**GIVEN REQUEST:**
Convert the material between the line containing "Given: Sort table by Market Cap column" and the line containing "click(x=302, y=8)", inclusive, into a CSV with the columns instruction and response. Each request gets one row, with its text and its answer each in a single quoted field, line breaks replaced by spaces and the pictures left out.

**EXTRACTED INFORMATION:**
↓

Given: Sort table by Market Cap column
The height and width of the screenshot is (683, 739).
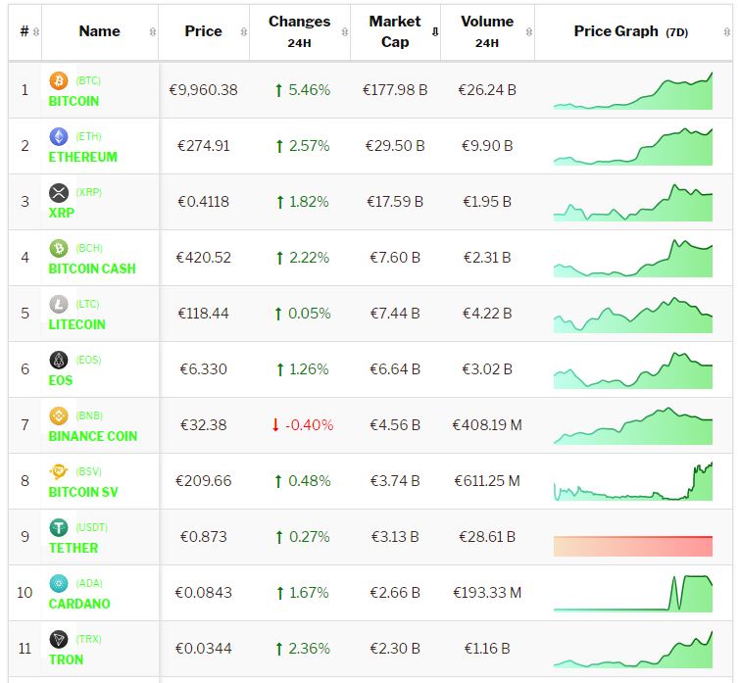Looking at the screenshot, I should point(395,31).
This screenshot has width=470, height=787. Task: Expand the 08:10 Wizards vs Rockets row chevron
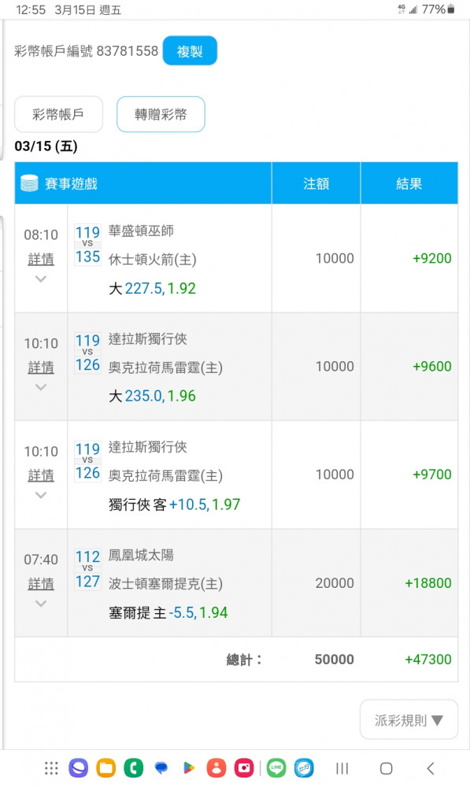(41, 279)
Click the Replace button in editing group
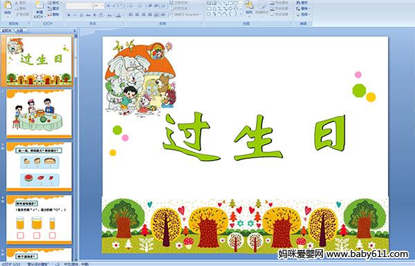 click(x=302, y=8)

↑
↓

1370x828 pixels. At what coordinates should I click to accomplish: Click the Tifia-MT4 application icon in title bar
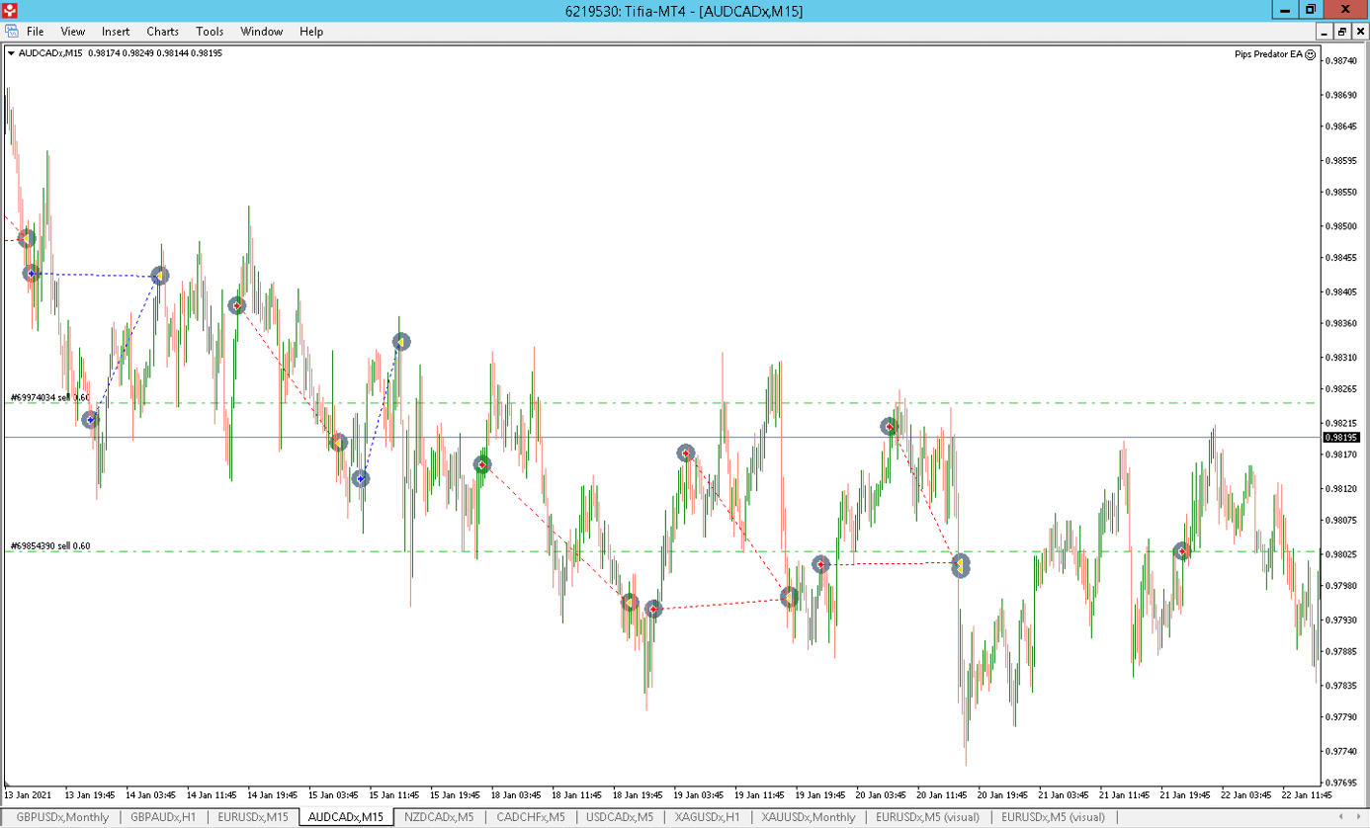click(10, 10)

↑
↓

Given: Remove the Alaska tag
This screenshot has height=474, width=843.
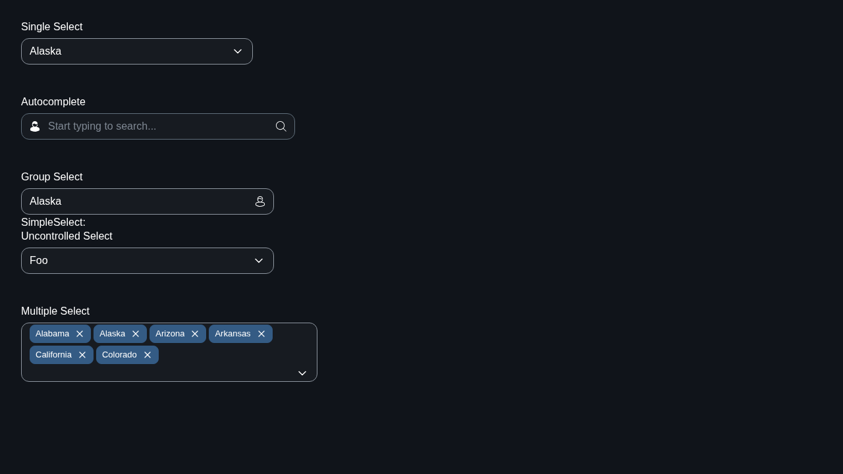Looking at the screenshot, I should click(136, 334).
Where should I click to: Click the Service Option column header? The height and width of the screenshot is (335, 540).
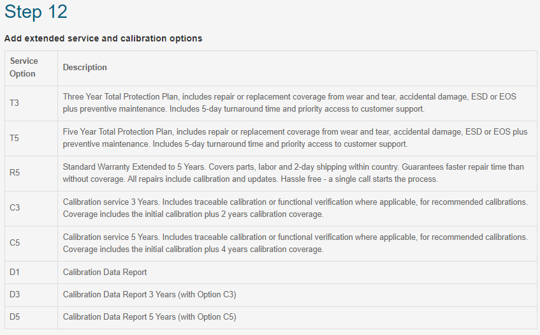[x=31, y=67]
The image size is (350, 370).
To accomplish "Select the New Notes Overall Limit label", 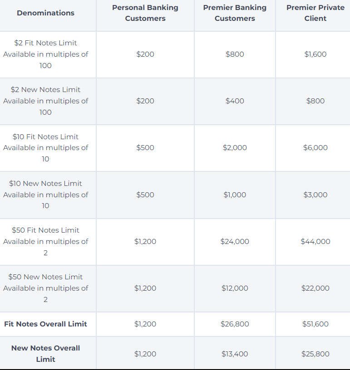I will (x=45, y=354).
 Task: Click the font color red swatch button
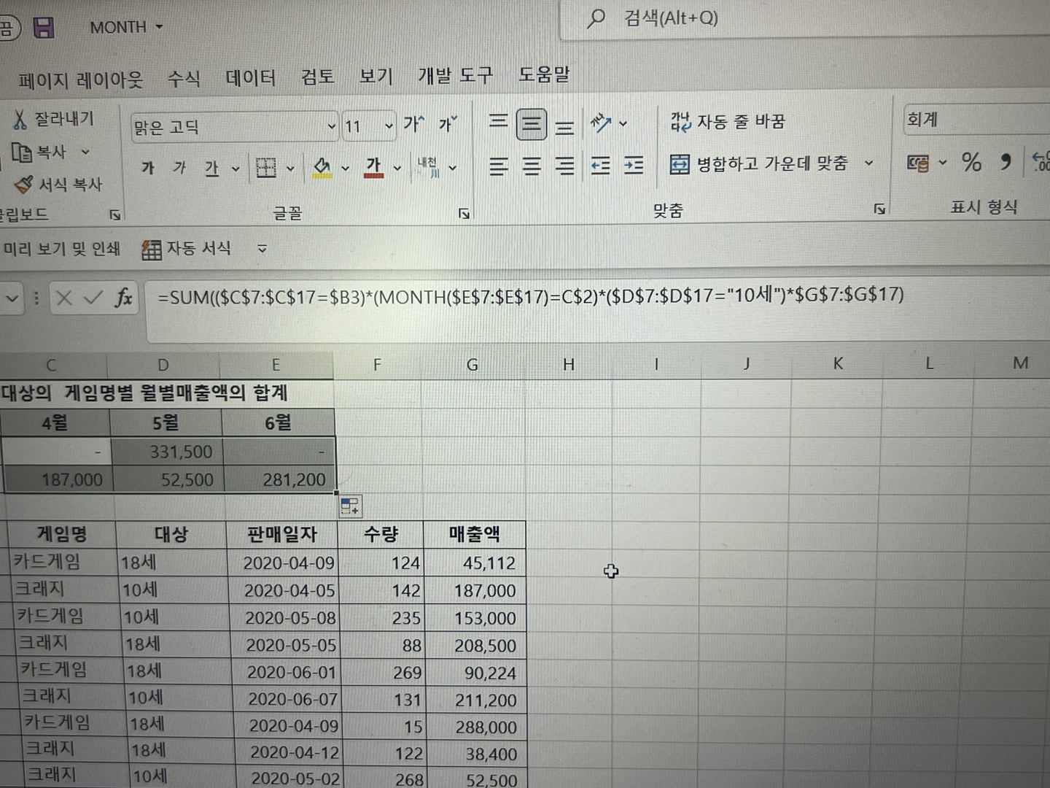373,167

↑

**EXERCISE RESULT:**
instruction,response
"Given: Sort table by Market Cap column The height and width of the screenshot is (683, 739).","Looking at the screenshot, I should point(395,31)."
"This screenshot has width=470, height=787. Task: Expand the 08:10 Wizards vs Rockets row chevron","(41, 279)"
"Click the Replace button in editing group","click(x=302, y=8)"